Borsellino morì con la certezza di morire. Sapeva di avere i giorni contati, sapeva che a Palermo era già arrivato il tritolo per lui, sapeva che un amico (ad oggi ancora non meglio identificato) lo aveva appena tradito. Ovviamente nessuno all’epoca dei fatti si preoccupò più di tanto. Il Paese attraversava una profonda crisi, e pazienza se nessuno si ricordò di mettere un divieto di sosta di fronte al civico 21 di via Mariano D’Amelio, così che una tale Fiat 126 imbottita di tritolo venisse notata prima della deflagrazione. Errori di Stato, per una strage di Stato in cui è morta una certa idea dello Stato. Oggi ci rimane la memoria. Che può essere articolata in vari modi. L’associazione Zen Insieme, da anni, dedica la mattina del 19 luglio per spiegare ai bambini della periferia palermitana – i più esposti ad intraprendere carriere criminali – che Borsellino non era superman, non era un super eroe, era un uomo che rappresentava una certa idea di Stato, massacrata in quella strada da certi altri pezzi dello Stato, quella mattina di ventuno anni fa.

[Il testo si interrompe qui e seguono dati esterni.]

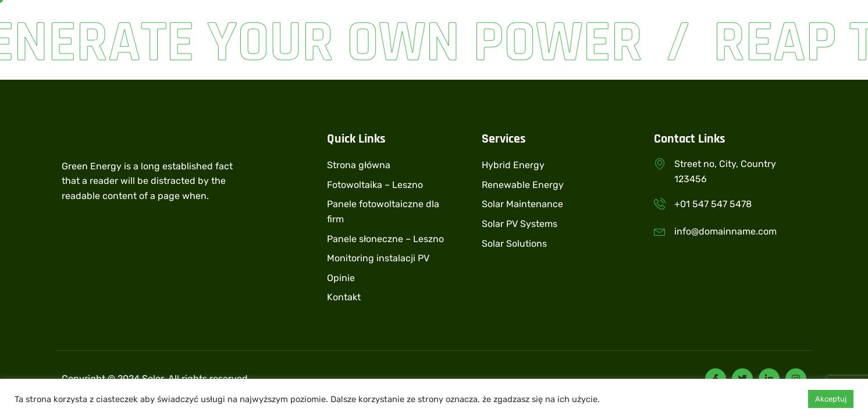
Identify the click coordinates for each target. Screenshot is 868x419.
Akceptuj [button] (831, 399)
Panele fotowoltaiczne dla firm (383, 211)
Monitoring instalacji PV (378, 258)
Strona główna (358, 165)
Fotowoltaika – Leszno (375, 184)
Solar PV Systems (520, 223)
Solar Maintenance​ (522, 204)
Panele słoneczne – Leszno (385, 239)
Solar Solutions (514, 243)
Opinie (341, 278)
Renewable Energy (522, 184)
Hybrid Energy (513, 165)
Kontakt (344, 297)
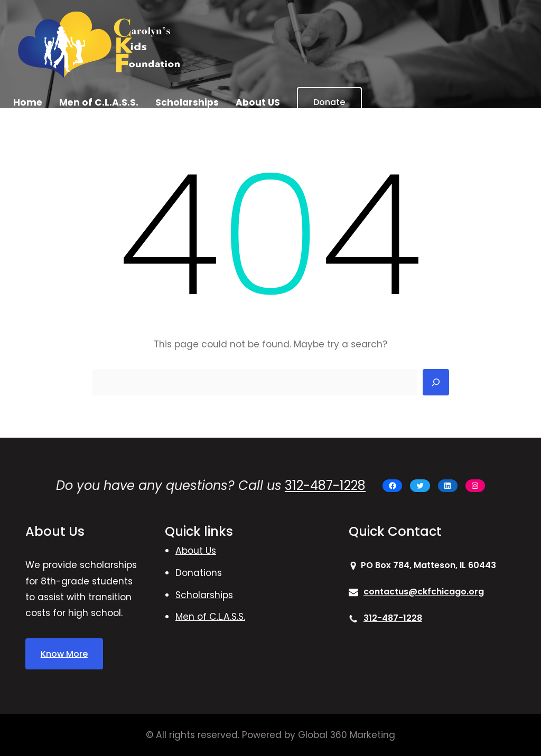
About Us (195, 551)
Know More (64, 654)
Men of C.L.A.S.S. (210, 617)
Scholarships (204, 595)
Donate (329, 102)
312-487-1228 (325, 485)
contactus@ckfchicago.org (424, 591)
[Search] (436, 382)
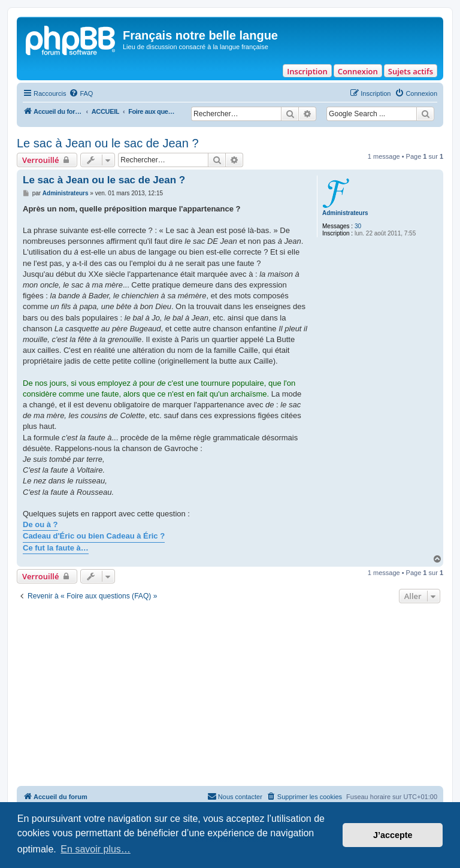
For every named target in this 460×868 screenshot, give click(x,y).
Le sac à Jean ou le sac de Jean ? (108, 143)
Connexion (358, 71)
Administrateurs (345, 213)
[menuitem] (81, 93)
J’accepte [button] (393, 835)
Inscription (307, 71)
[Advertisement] (230, 696)
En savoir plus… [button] (95, 849)
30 (358, 226)
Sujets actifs (410, 71)
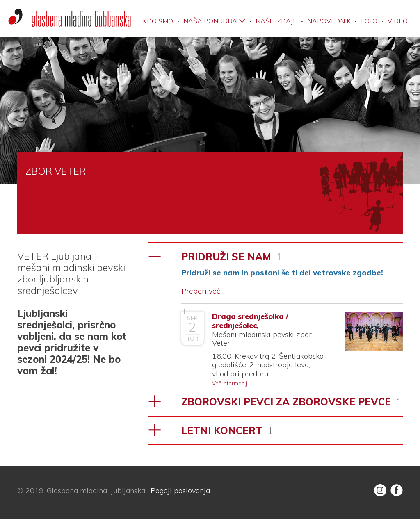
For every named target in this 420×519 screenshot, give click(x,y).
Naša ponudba (210, 21)
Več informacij (229, 383)
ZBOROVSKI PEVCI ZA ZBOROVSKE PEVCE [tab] (291, 402)
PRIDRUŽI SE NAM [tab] (231, 257)
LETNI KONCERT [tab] (227, 430)
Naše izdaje (276, 21)
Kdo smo (158, 21)
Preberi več (201, 291)
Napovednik (329, 21)
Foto (369, 21)
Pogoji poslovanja (180, 490)
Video (397, 21)
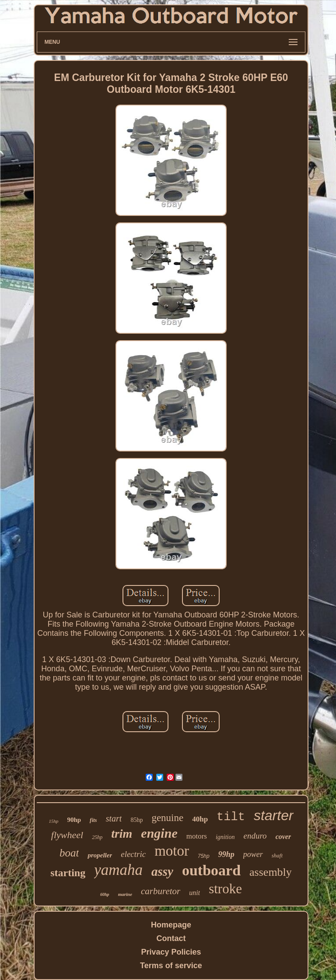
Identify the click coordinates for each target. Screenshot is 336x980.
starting (68, 873)
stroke (225, 888)
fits (93, 820)
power (253, 854)
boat (69, 853)
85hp (136, 820)
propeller (100, 855)
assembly (270, 872)
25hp (97, 837)
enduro (255, 835)
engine (159, 833)
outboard (211, 870)
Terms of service (171, 966)
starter (273, 815)
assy (162, 871)
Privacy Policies (171, 952)
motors (196, 836)
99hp (226, 854)
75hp (203, 856)
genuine (167, 818)
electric (133, 854)
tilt (231, 817)
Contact (171, 938)
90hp (74, 820)
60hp (105, 894)
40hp (200, 819)
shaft (277, 855)
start (114, 818)
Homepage (171, 925)
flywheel (67, 835)
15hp (53, 821)
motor (172, 851)
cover (284, 836)
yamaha (118, 870)
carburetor (161, 891)
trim (122, 833)
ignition (225, 837)
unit (194, 892)
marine (125, 894)
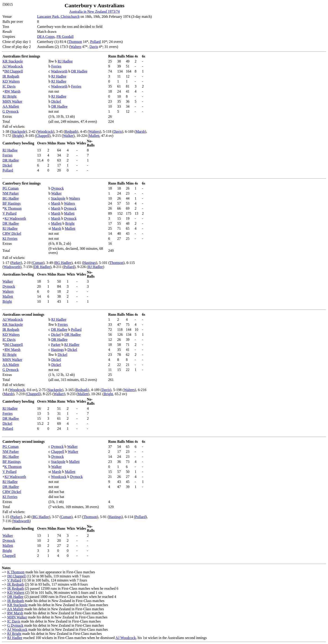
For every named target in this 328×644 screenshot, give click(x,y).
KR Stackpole (12, 61)
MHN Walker (12, 101)
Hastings (89, 263)
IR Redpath (11, 76)
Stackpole (18, 132)
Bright (18, 136)
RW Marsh (12, 91)
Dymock (57, 188)
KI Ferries (10, 238)
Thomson (75, 42)
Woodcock (45, 132)
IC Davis (9, 86)
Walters (76, 46)
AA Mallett (11, 106)
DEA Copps (46, 36)
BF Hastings (11, 203)
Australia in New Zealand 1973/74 (94, 12)
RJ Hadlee (65, 61)
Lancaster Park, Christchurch (58, 16)
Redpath (71, 132)
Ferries (56, 66)
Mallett (94, 136)
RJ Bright (9, 96)
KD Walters (11, 81)
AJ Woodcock (13, 66)
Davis (94, 46)
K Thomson (13, 208)
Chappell (43, 136)
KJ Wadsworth (15, 218)
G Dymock (10, 112)
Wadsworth (59, 71)
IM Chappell (13, 71)
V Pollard (9, 213)
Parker (16, 263)
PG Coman (10, 188)
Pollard (95, 42)
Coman (38, 263)
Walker (68, 136)
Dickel (56, 101)
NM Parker (11, 193)
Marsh (140, 132)
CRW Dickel (12, 234)
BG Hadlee (11, 198)
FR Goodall (65, 36)
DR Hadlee (79, 71)
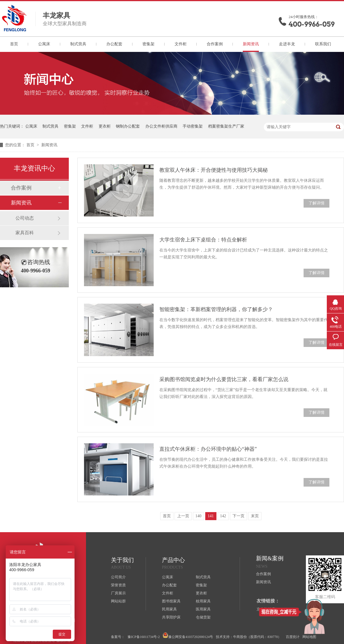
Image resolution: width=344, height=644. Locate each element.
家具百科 (25, 233)
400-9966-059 (312, 24)
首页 (14, 44)
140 (198, 516)
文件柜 (181, 44)
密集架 (148, 44)
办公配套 (114, 44)
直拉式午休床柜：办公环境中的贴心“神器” (208, 449)
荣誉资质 (118, 585)
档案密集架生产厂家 (226, 126)
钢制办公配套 (128, 126)
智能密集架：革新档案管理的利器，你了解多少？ (216, 309)
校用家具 (203, 601)
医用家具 (203, 609)
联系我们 (323, 44)
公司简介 (118, 577)
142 (223, 516)
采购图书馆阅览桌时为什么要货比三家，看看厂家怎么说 (224, 379)
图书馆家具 (171, 601)
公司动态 (25, 218)
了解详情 (316, 203)
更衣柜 (105, 126)
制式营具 (78, 44)
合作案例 (215, 44)
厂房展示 (118, 593)
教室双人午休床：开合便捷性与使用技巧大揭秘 (214, 170)
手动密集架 (193, 126)
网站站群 (118, 601)
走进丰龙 (287, 44)
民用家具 (169, 609)
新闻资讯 (251, 44)
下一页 (239, 516)
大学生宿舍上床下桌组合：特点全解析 (203, 240)
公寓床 (44, 44)
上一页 (183, 516)
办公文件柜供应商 (161, 126)
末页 (255, 516)
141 (211, 516)
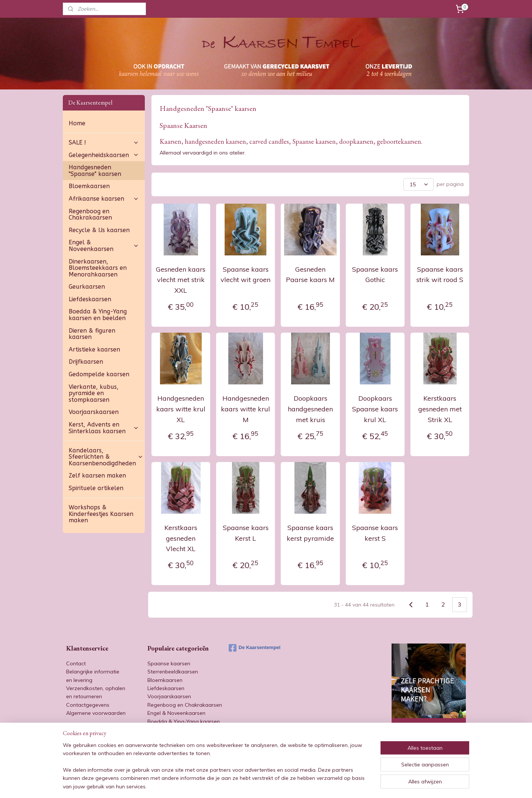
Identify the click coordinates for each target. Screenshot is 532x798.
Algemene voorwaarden (96, 713)
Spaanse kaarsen (169, 663)
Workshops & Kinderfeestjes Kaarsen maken (101, 514)
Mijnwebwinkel (346, 784)
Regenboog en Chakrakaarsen (90, 214)
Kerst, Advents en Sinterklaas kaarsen (104, 428)
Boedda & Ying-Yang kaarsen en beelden (98, 315)
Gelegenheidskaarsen (104, 155)
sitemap (247, 784)
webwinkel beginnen (287, 784)
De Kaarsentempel (255, 648)
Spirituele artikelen (96, 488)
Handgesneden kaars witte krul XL (181, 409)
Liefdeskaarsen (90, 299)
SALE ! (104, 142)
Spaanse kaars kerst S (375, 533)
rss (261, 784)
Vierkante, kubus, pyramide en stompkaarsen (93, 393)
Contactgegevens (88, 705)
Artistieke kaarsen (94, 349)
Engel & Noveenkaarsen (104, 245)
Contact (76, 663)
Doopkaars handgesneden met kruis (310, 409)
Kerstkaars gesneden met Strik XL (440, 409)
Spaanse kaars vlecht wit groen (245, 275)
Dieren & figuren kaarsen (92, 334)
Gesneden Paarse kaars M (310, 275)
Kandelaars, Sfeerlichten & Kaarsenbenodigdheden (106, 457)
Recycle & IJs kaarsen (99, 230)
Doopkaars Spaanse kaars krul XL (375, 409)
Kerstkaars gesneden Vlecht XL (181, 538)
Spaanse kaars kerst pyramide (310, 533)
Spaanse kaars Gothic (375, 275)
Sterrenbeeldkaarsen (173, 672)
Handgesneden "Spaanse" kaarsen (95, 170)
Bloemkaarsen (89, 186)
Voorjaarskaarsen (93, 412)
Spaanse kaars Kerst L (245, 533)
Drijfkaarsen (86, 361)
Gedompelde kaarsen (99, 374)
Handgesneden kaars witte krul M (245, 409)
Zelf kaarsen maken (97, 475)
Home (77, 123)
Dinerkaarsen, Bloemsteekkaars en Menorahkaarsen (98, 268)
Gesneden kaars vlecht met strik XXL (181, 280)
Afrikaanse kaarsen (104, 198)
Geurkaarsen (87, 286)
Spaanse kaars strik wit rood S (440, 275)
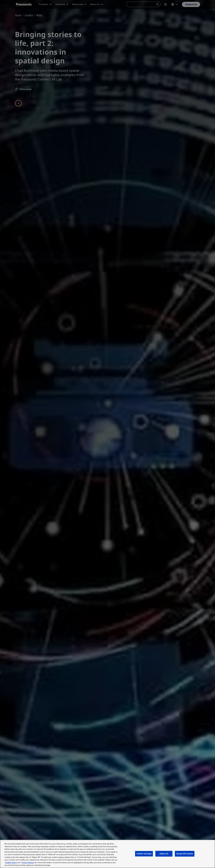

A proposito di memoria,  Il Foglio in edicola ieri, ha  deciso di festeggiare l’assoluzione di Mario Mori e Mauro Obinu, pubblicando una splendida lista di Proscrizione. “Queste – scrive il quotidiano di Giuliano Ferrara – sono le persone che hanno tradito l’opinione pubblica e il diritto per imperizia professionale e corrività con le tesi accusatorie dei giudici contro il generale Mori”. Non siamo in Corea e nemmeno in Eritrea. Forse. Nella lista dei nemici pubblici da additare su pubblica piazza, oltre a giornalisti e opinionisti, svettano soprattutto una sfilza di magistrati evidentemente censurabili. Tra questi Nino Di Matteo e Roberto Tartaglia, destinatari di lettere minatorie tutt’altro che rassicuranti. A proposito del concetto di memoria, è davvero un’ottima idea. Ricordate quel divieto di sosta? Oggi, ventuno anni dopo, ognuno fa quello che può.